Summary -
In this topic, we described about the below sections -
Hadoop supported to install on GNU/Linux platform. Hadoop installation is easy when installing on the Linux environment. Hadoop needs to be installed on VirtualBox if installing Hadoop on any OS other than Linux.
We will discuss about Hadoop installation on both Linux and VirtualBox environments.
Installing/verifying Java -
Java is the main prerequisite for Hadoop installation and running. The Java JDK latest version should be installed on the system. The version can be checked by using the command below.
> java -version
If java is installed on the machine, it will give you the following output.
java version "1.8.0_161"
Java(TM) SE Runtime Environment (build 1.8.0_161-b12)
Java HotSpot(TM) 64-Bit Server VM (build 25.161-b12, mixed mode)

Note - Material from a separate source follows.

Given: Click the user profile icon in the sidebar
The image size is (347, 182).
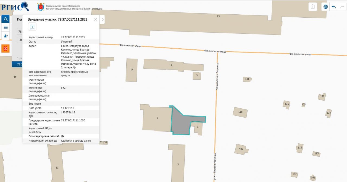Looking at the screenshot, I should tap(5, 36).
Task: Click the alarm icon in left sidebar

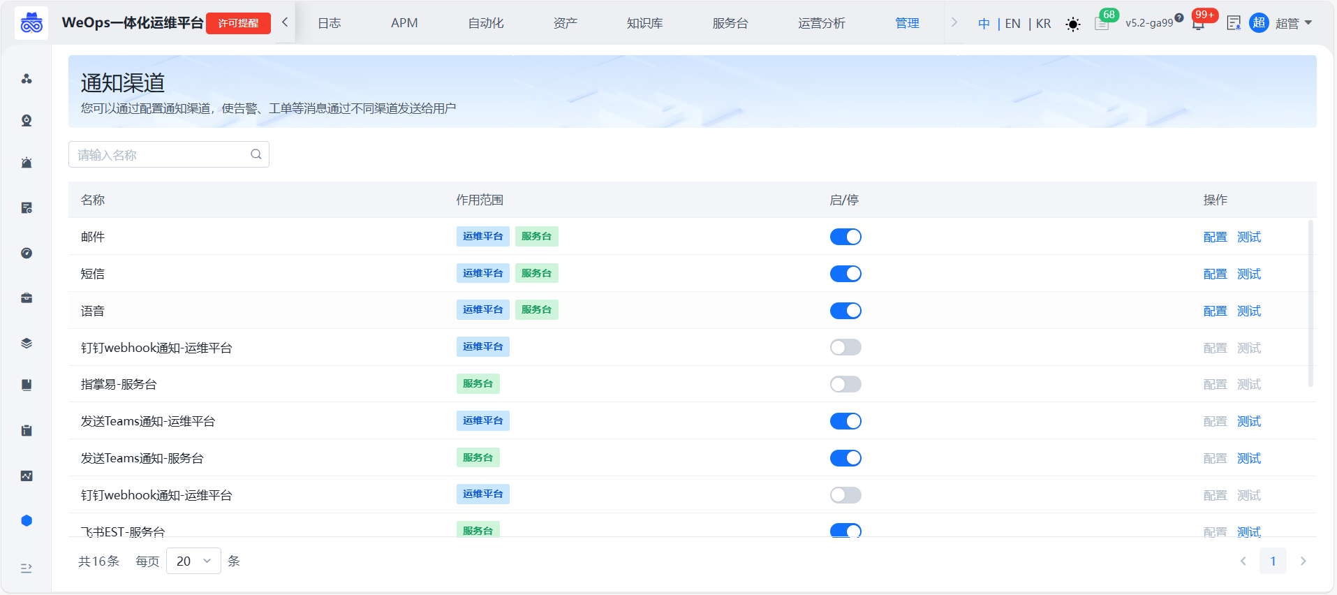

If java is not installed, install the java with below steps.
a.1 -
Download java (JDK <latest version> - X64.tar.gz) from the following link http://www.oracle.com/technetwork/java/javase/downloads/jdk8-downloads-2133151.html
Download jdk-8u<latest-version>-linux-x64.tar.gz from the list for the 64-bit system. If different bit system, choose accordingly.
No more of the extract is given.